Christine Dinoulis, 70, would have been entitled to a share of her sailor cousin’s fortune had she not given evidence that Ashley Servoz-Gavin, who died in 2005 without a will, had twice told her he wanted all his money and investment properties to go their aunt, Anne Ayling of Leeds.
Born in February 1946 to Anne’s twin sister Agnes from a brief VE-Day liaison, Ashley was shunned by most of the family – his mother was divorced by her husband who returned from the Second World War to find her pregnant.
In a judgement given last week at Leeds Civil Justice Centre, where Ms Dinoulis gave evidence earlier this month, Judge Langan said: “It is perhaps easy to forget how, even in the recent past, birth out of wedlock was a stigma.
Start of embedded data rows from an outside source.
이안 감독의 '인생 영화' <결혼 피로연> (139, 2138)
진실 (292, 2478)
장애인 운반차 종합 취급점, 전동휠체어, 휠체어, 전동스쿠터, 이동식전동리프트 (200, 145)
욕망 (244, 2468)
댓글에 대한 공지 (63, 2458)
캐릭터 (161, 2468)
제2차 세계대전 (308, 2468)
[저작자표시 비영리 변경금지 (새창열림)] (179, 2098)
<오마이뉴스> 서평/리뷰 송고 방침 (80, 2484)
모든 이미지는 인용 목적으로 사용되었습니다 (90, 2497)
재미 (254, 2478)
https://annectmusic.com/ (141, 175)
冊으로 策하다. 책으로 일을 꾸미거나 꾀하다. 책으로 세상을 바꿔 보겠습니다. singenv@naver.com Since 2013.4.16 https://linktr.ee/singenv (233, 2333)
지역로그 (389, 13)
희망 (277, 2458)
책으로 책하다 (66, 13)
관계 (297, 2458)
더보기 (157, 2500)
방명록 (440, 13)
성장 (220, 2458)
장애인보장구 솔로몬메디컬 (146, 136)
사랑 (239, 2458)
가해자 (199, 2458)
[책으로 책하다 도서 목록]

Mr Servoz-Gavin was not only bullied at school because of his illegitimacy but appears to have been cold-shouldered by many members of the Ayling family.”
But he described his Auntie Anne, the youngest of ten children, as a shining exception who became a second mother to her nephew as the years passed, providing a home between his voyages as a merchant seaman after Agnes’ death in 1975.
Mr Servoz-Gavin, who was badly burned in a grenade attack in the early Sixties while serving as a soldier, never made a written will but the judge said, under an exception for sailors in the 1837 Wills Act, he could express his wishes orally.
Even though he was not at sea but at his cousin’s home in St Albans when he told her his wishes, the exception still applied because he was under orders to join his ship, the judge ruled.
Although Ms Dinoulis and other members of the family have lost out from the ruling, the judge, who awarded Ms Ayling the entire estate after tax and costs of £582,000, said there was no rancour in the case and no reason to doubt the evidence of any of the witnesses.